JL-----did ya get into *them* @ SB or the Refuge?


----------



## derekxec (Apr 26, 2006)

oh i can power the cast  and power wont dig into itself if you pack it on super tight and ive never had a break off like that but it might be because i use 100lb and 150lb power pro


----------



## NTKG (Aug 16, 2003)

derekxec said:


> oh i can power the cast  and power wont dig into itself if you pack it on super tight and ive never had a break off like that but it might be because i use 100lb and 150lb power pro



braid terminal knots are weak. i would definatley like to tie on a leader. you fish in fl right>? so your prolly throwing like 3 oz and a scrimp.... we throw 8-10 with a head on there. and any idiot not using shock is endangering other people around him. 100-150lb pp? what do u need that for? your rod and reels dont put up but 15lbs of pressure?


----------



## derekxec (Apr 26, 2006)

yeah im in florida but i fish inlets mostly and the current is ripping we usually use 8 ounce weights but a lot of times not even a 12 ounce will hold so we just let get stuck on a rock and the fish will do the rest weusually use 8 and a piece of cut bait

i use 100-150lb braid because my smallest trinidad holds 375 yards of 30lb dia. line and if i were to use say 65lb test which is 16lb dia. it would cost me $100 to put 750 yards on it

i use 2 shimano trinidad TN30s (this is the reel that holds 375 of 30), a TN 40 and 2 TN50s

i use a van staal and a couple of shimano baitrunners also but i dont usually cast them with heavy weights they are more for lures

so if i were to use lighter line ide be spending probably $1,000 to fill them all and i dont know about you but im not looking to spend $1,000 on line every couple of months


----------



## NTKG (Aug 16, 2003)

derekxec said:


> yeah im in florida but i fish inlets mostly and the current is ripping we usually use 8 ounce weights but a lot of times not even a 12 ounce will hold so we just let get stuck on a rock and the fish will do the rest weusually use 8 and a piece of cut bait
> 
> i use 100-150lb braid because my smallest trinidad holds 375 yards of 30lb dia. line and if i were to use say 65lb test which is 16lb dia. it would cost me $100 to put 750 yards on it
> 
> ...


yeah roger that!

you dont use lures fishin them inlets? soakin bait eh? if you dont mind me asking what kinda fish ya pullin up


----------



## derekxec (Apr 26, 2006)

usually we just soak bait but sometimes like at night we will throw plugs or jigs and get snook and tarpon

we usually catch mangrove snapper, snook, tarpon, jack crevalle, flounder(only once in a while), catfish, and sharks

we dont get all that in the same day we usually get like a couple snapper, a couple snook, a tarpon and a load of catfish....other times when the jacks are running through we will get jack and half the time a shark will come up and eat the jack and we will get a shark haha 

we get that all year except the snook and tarpon dont hit very much during the winter


----------



## AtlantaKing (Jul 7, 2002)

derekxec, fishing in FL coastal waters and surf fishing in NC/VA/MD are two completely different animals.

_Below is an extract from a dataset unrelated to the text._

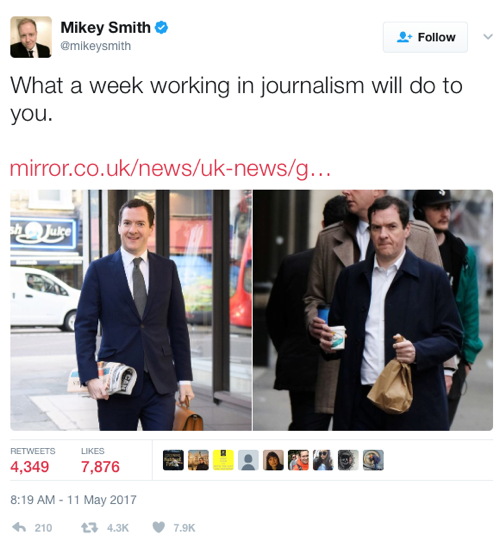The width and height of the screenshot is (500, 542).
Task: Enlarge the left photo with newspaper
Action: pos(131,310)
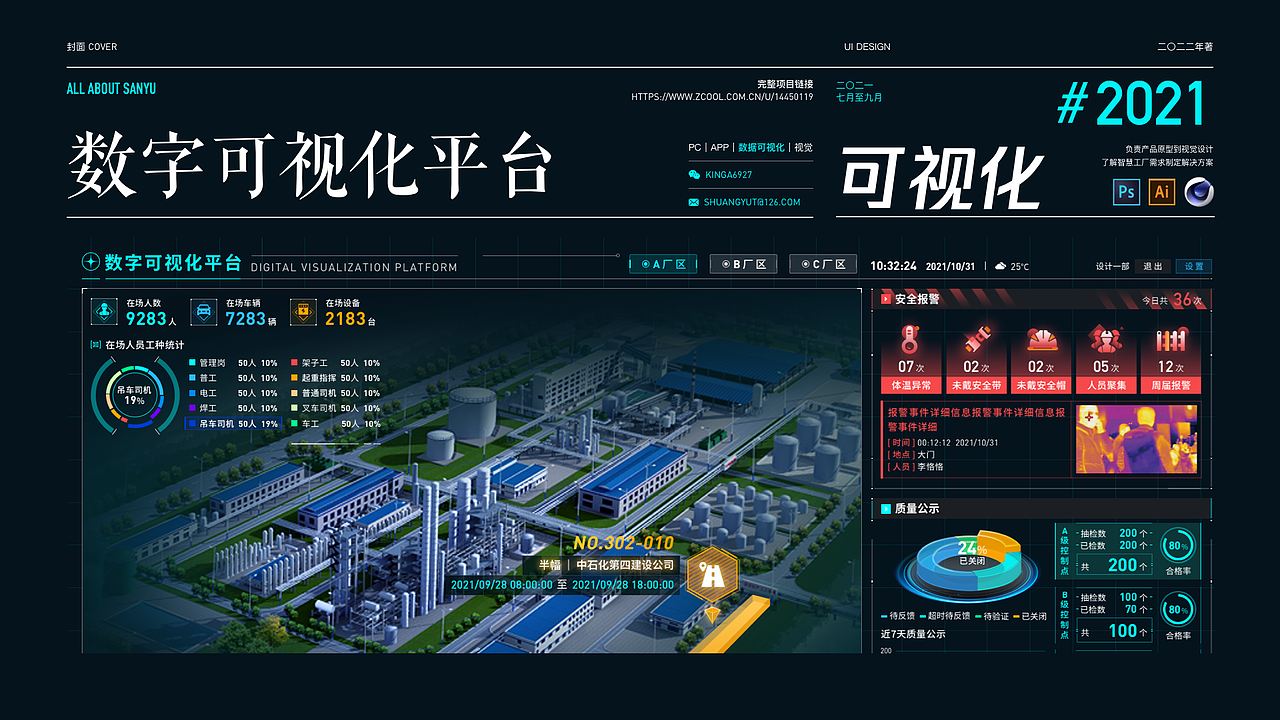Click the 80% 合格率 progress ring

point(1178,547)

The physics of the casting, the bait presentation, fish species, feeding habits, etc, are all different. Techniques that work in Florida don't necessarily work in NC/VA/MD, and vice versa. I used to fish in Florida a lot when I lived in Atlanta, and the "culture shock" in the fishing scene here vs Florida was unreal; vastly different places to fish. 

The shock leader concept used in surf fishing is to deal with the power generated by a good surf rod on a good cast, and cope with the abrasive qualities of large amounts of sand and waves. The stress put on the shock leader, by a good caster throwing 8nbait on a heaver (pretty stiff 12'+ rod) is awesome, which is why shock leaders are necessary. Therefore, the use of shock leaders, when comparing Florida inlet/jetty fishing, vs NC open beach surf fishing is comparing apples to oranges.


----------



## jlentz (Sep 11, 2005)

Nsearch4Drum Unfortunately I did not get into much action this fall. Its funny(or sad) but in the retail tackle business I have less time to fish. I am hoping to do some striper chasing this winter. I have a place to stay in Sandbridge so I get down there any chance I can. I fish off my boat a lot in the winter for stripers but prefer to chase the fish from the sand in Sandbridge or the Refuge. I would like to meet some of you all P&Sers down there sometime. If you all go down there in the winter for stripers p.m. me and maybe we can meet up.
John


----------



## Surf Fish (Dec 16, 2005)

I think we tend to apply "text book" fishing to real world situations and the application doesn't always work. The book rule of 10lbs worth of shock leader to every one ounce of sinker isn't a good ruler to judge what everybody should or should not use. 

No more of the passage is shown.